Authors: Tatsuya Terao

Published in: LIPIcs, Volume 349, 19th International Symposium on Algorithms and Data Structures (WADS 2025)


Abstract
In the matroid intersection problem, we are given two matroids ℳ₁ = (V, ℐ₁) and ℳ₂ = (V, ℐ₂) defined on the same ground set V of n elements, and the objective is to find a common independent set S ∈ ℐ₁ ∩ ℐ₂ of largest possible cardinality, denoted by r. In this paper, we consider a deterministic matroid intersection algorithm with only a nearly linear number of independence oracle queries.

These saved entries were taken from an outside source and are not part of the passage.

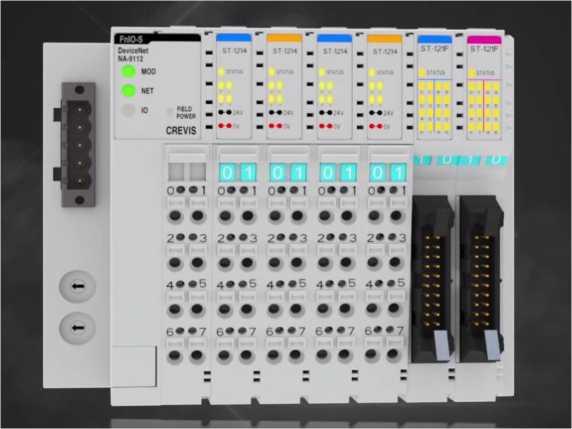Click the CREVIS brand logo
The width and height of the screenshot is (572, 429).
pos(181,131)
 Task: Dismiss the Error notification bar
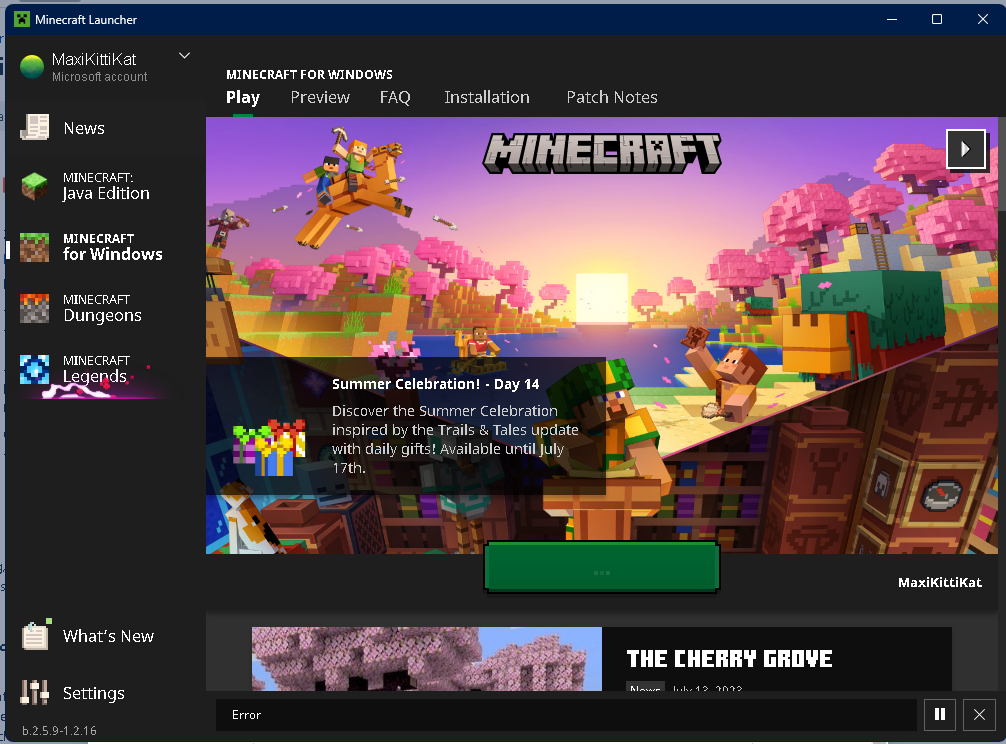tap(979, 715)
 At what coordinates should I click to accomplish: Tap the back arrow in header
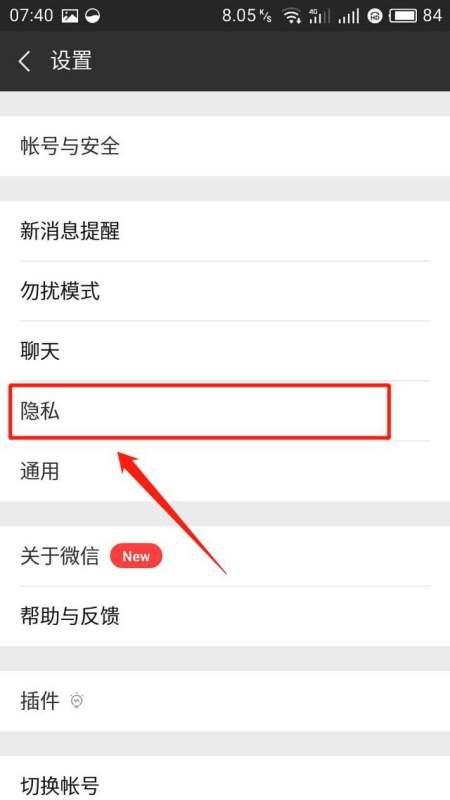tap(24, 61)

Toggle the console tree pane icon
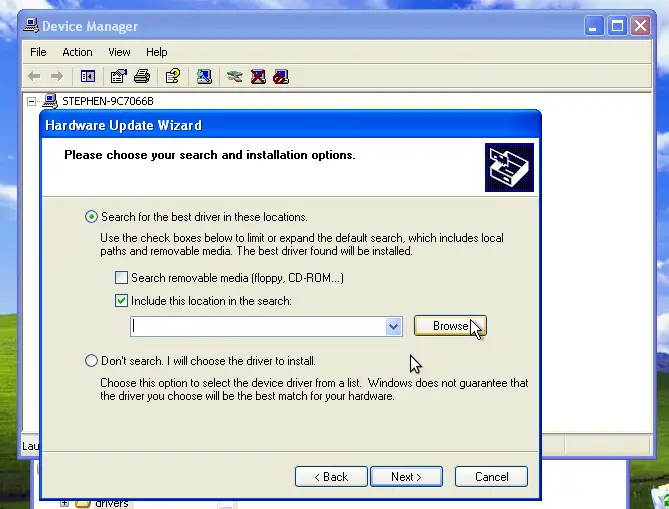88,77
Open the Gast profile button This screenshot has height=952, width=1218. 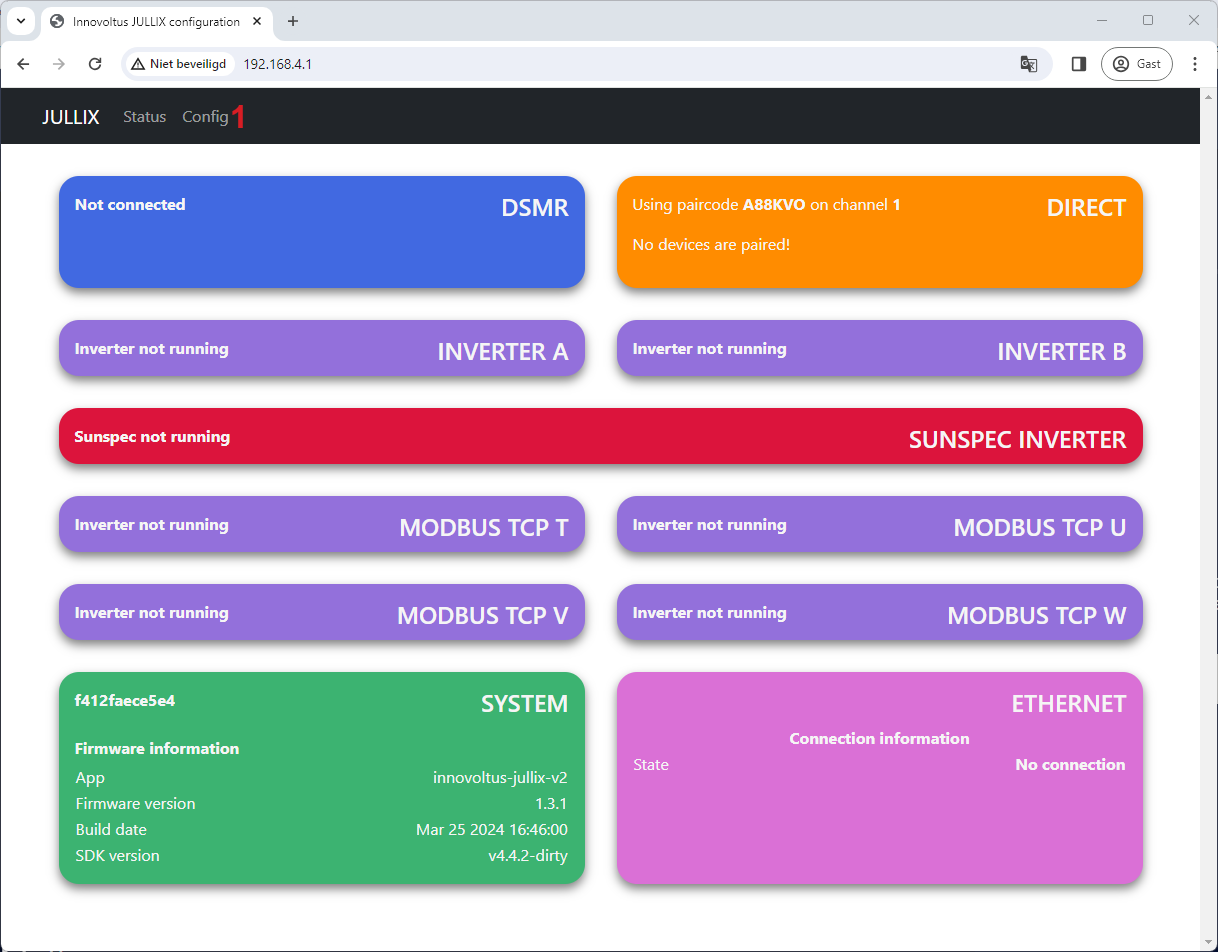[x=1137, y=64]
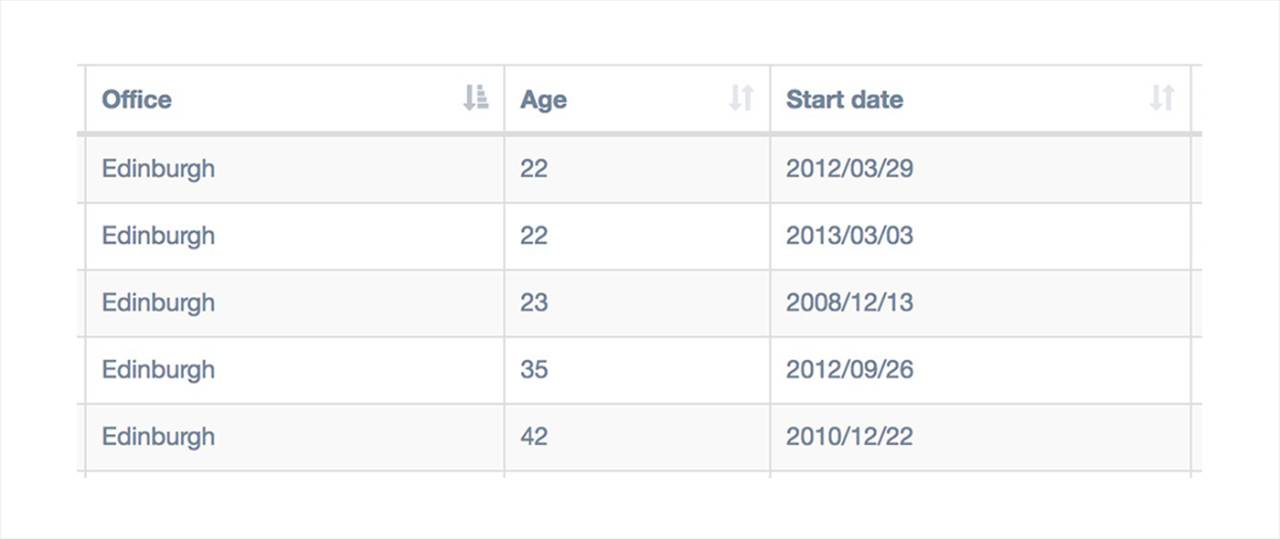
Task: Sort table by the Age header label
Action: point(543,100)
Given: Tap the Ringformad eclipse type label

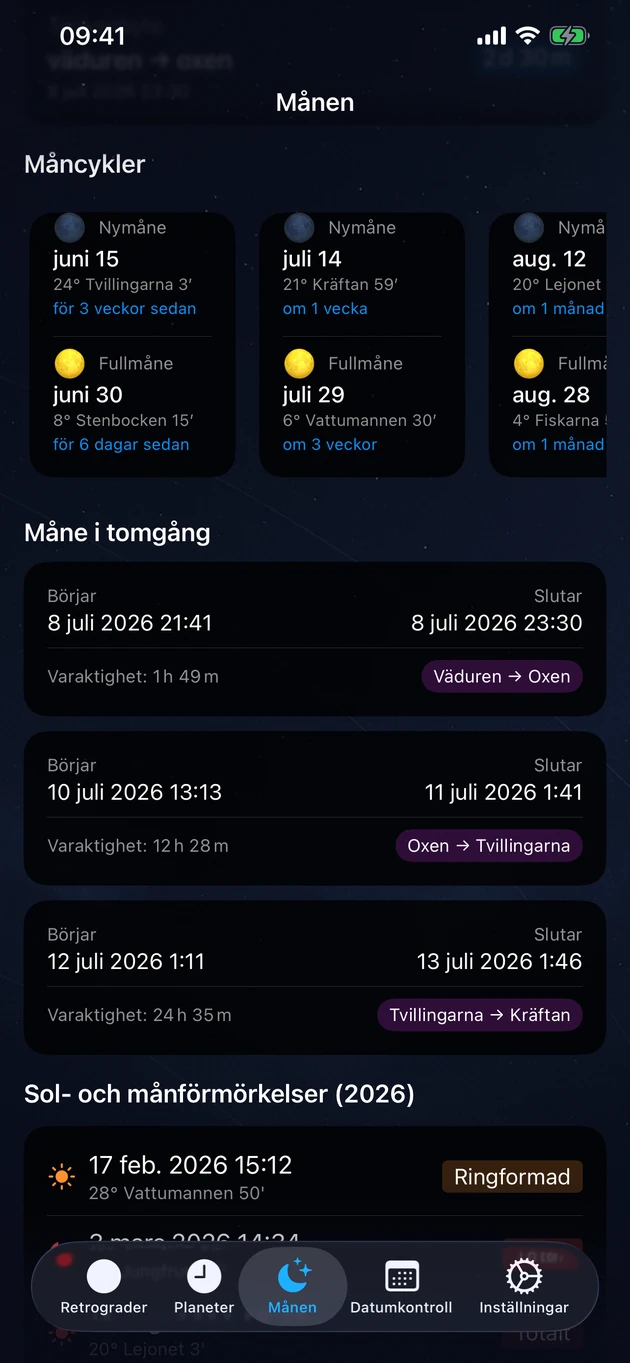Looking at the screenshot, I should [512, 1176].
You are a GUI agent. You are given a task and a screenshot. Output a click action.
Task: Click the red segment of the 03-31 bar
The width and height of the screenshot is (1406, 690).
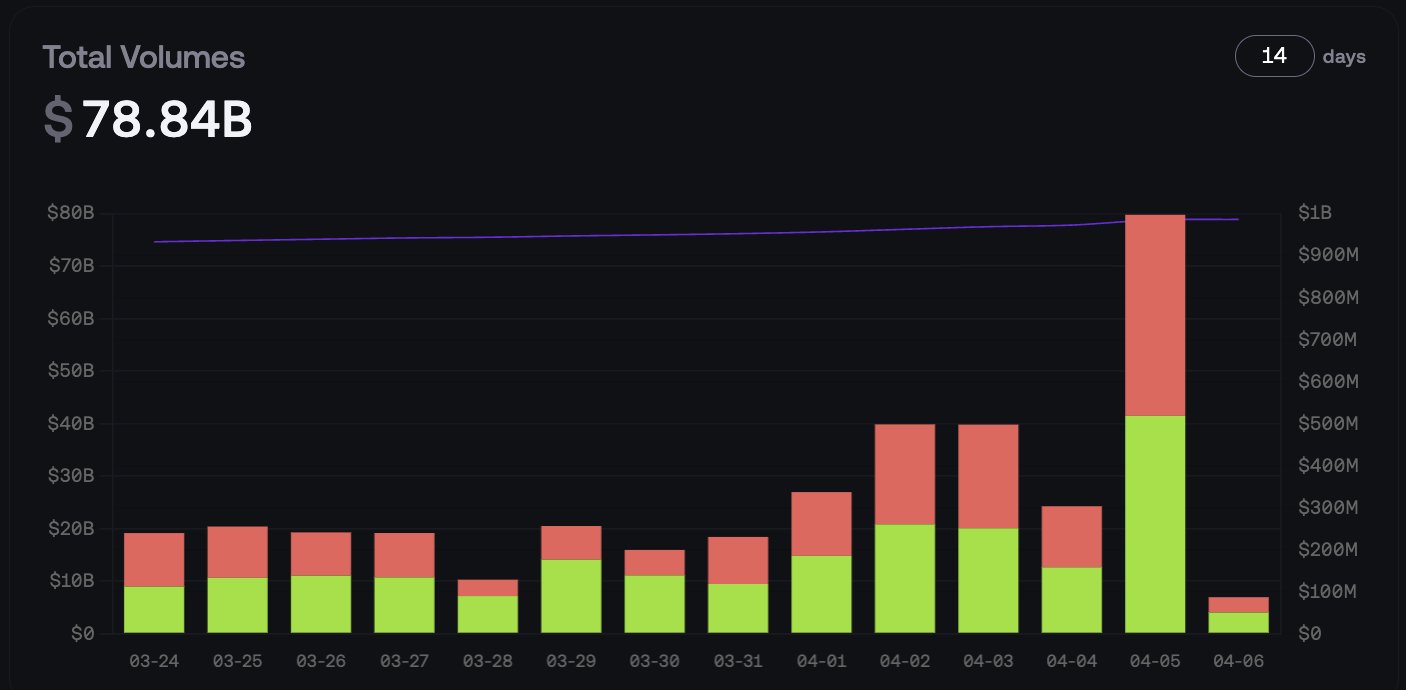pyautogui.click(x=738, y=560)
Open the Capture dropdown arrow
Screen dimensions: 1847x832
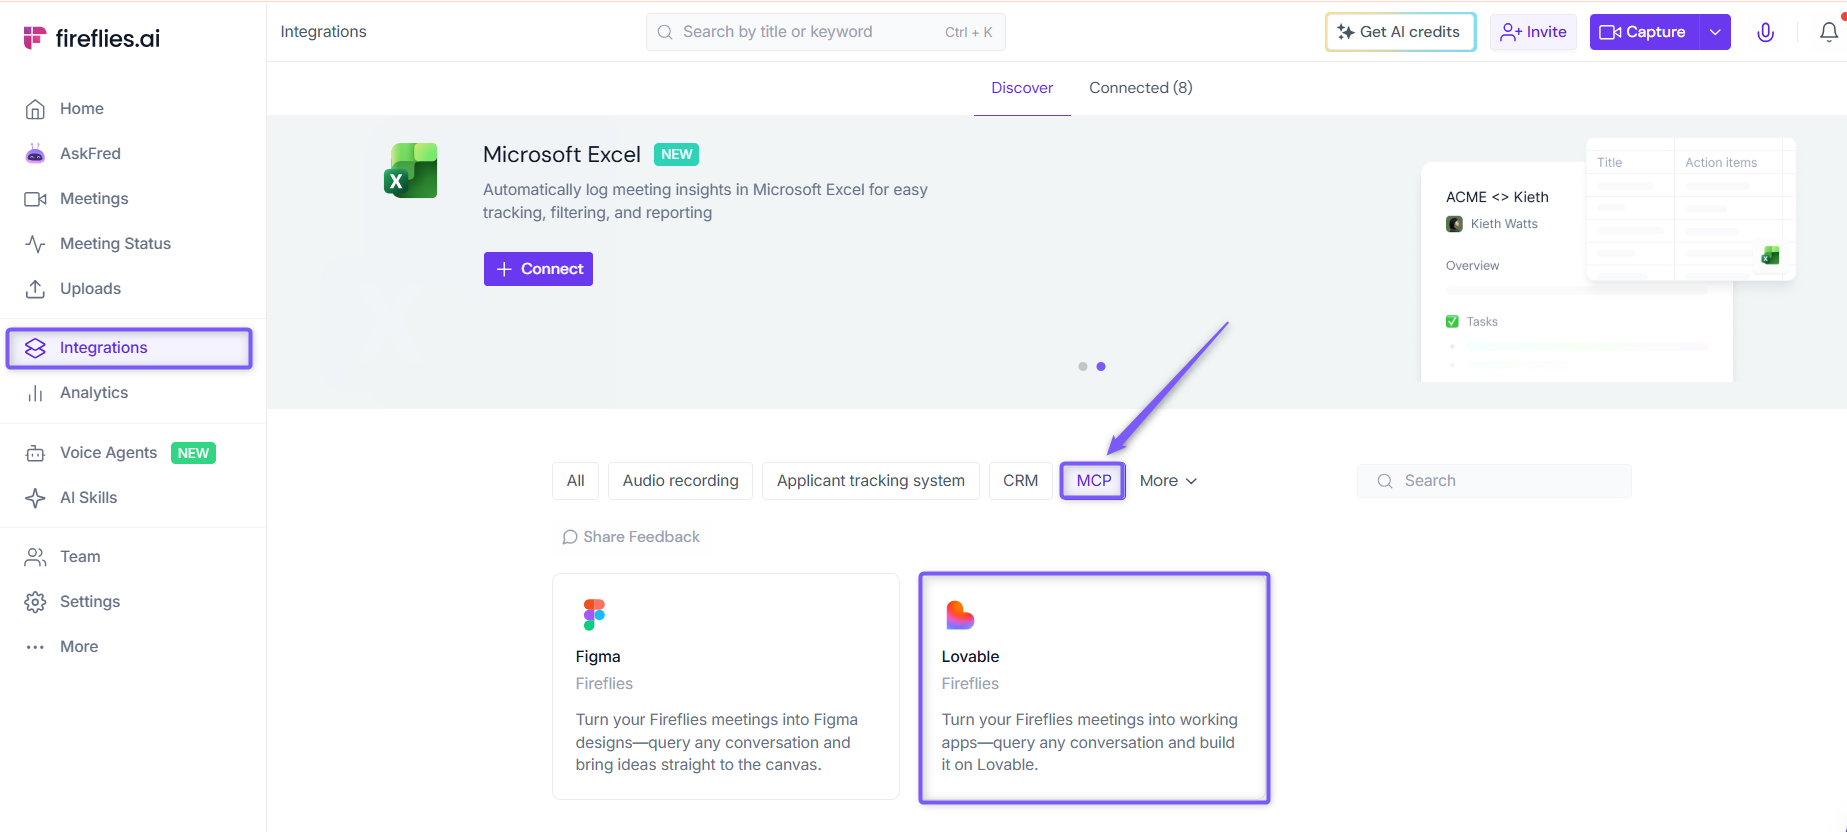[1716, 32]
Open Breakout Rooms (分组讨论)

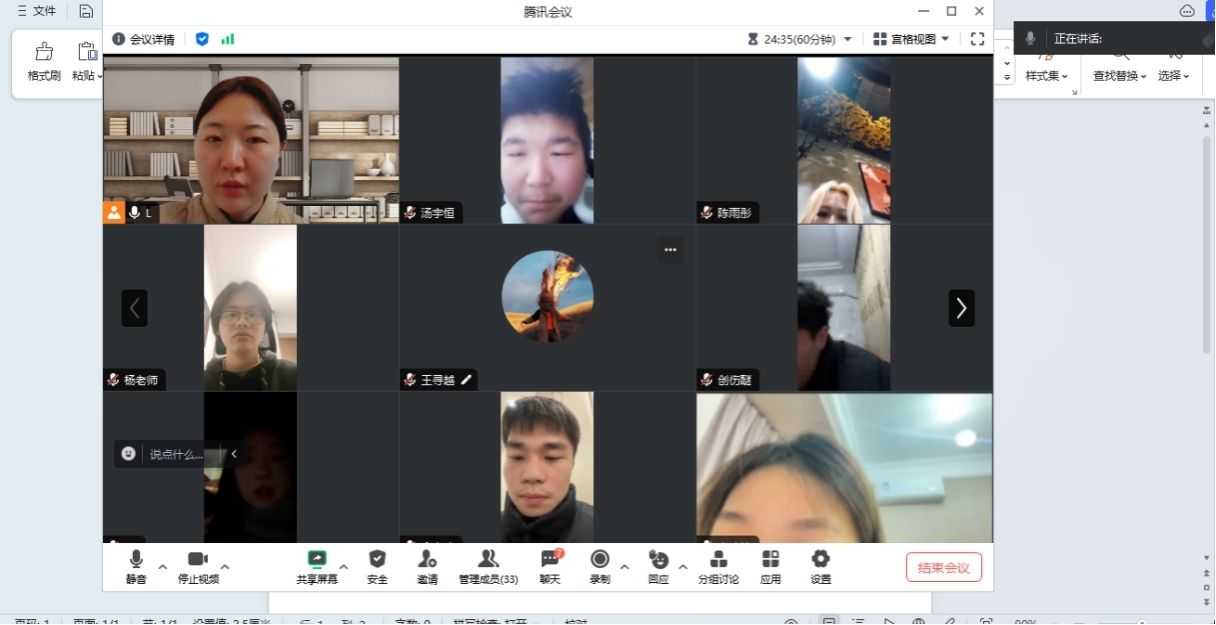coord(718,560)
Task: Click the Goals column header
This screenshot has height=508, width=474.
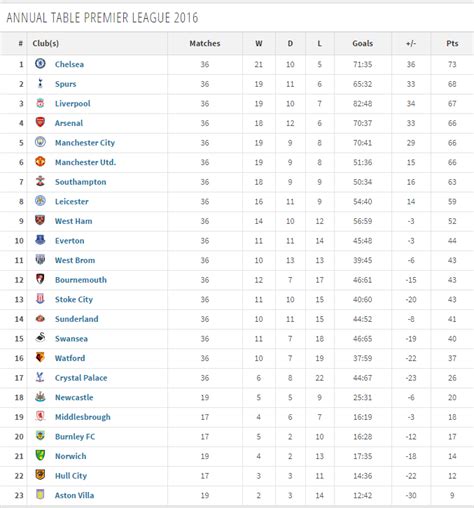Action: 363,43
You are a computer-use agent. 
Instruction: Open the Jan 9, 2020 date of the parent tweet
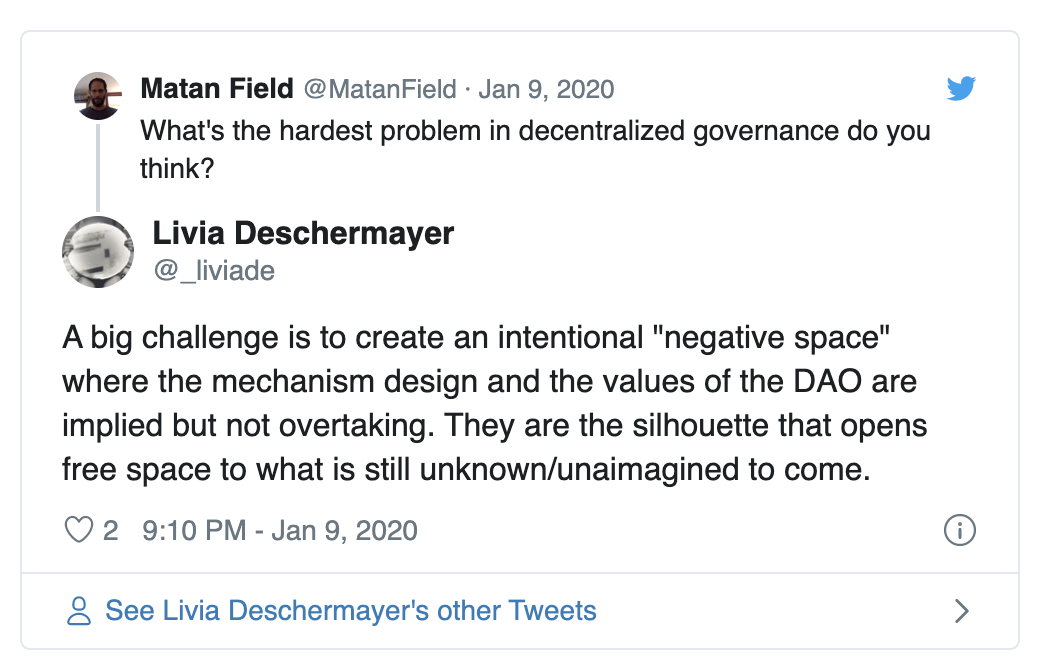(546, 89)
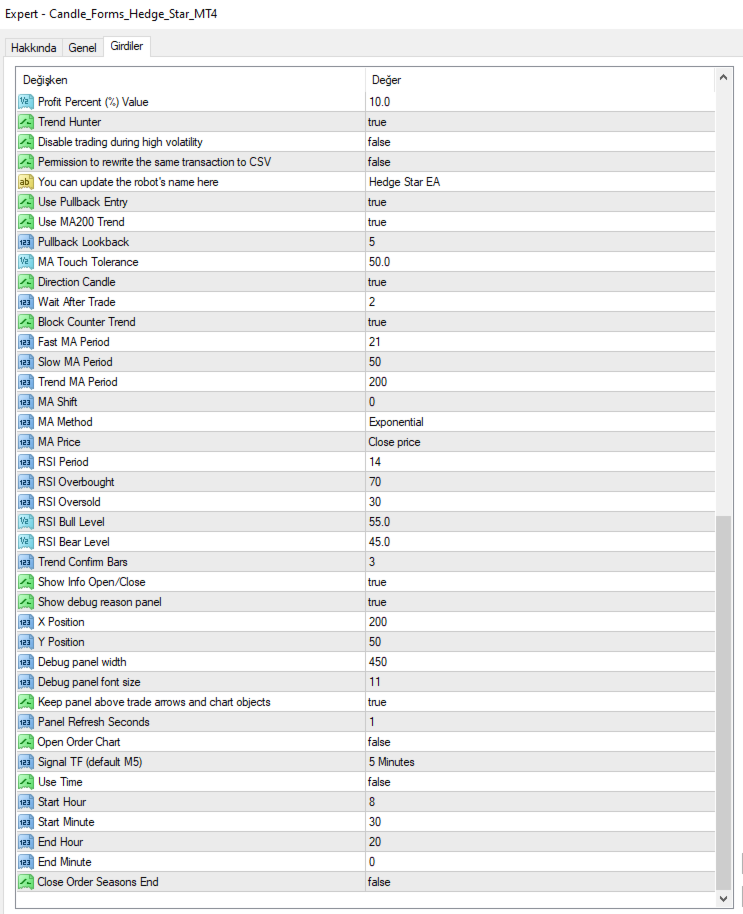The image size is (743, 914).
Task: Click the string icon beside robot's name row
Action: click(x=26, y=182)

Our contribution is to present a deterministic O(n/(ε) + r log r)-independence-query (2/3-ε)-approximation algorithm for any ε > 0. Our idea is very simple: we apply a recent Õ(n √r/ε)-independence-query (1 - ε)-approximation algorithm of Blikstad [ICALP 2021], but terminate it before completion. Moreover, we also present a semi-streaming algorithm for (2/3 -ε)-approximation of matroid intersection in O(1/ε) passes.

Cite as

Tatsuya Terao. Deterministic (2/3 - ε)-Approximation of Matroid Intersection Using Nearly-Linear Independence-Oracle Queries. In 19th International Symposium on Algorithms and Data Structures (WADS 2025). Leibniz International Proceedings in Informatics (LIPIcs), Volume 349, pp. 50:1-50:18, Schloss Dagstuhl – Leibniz-Zentrum für Informatik (2025)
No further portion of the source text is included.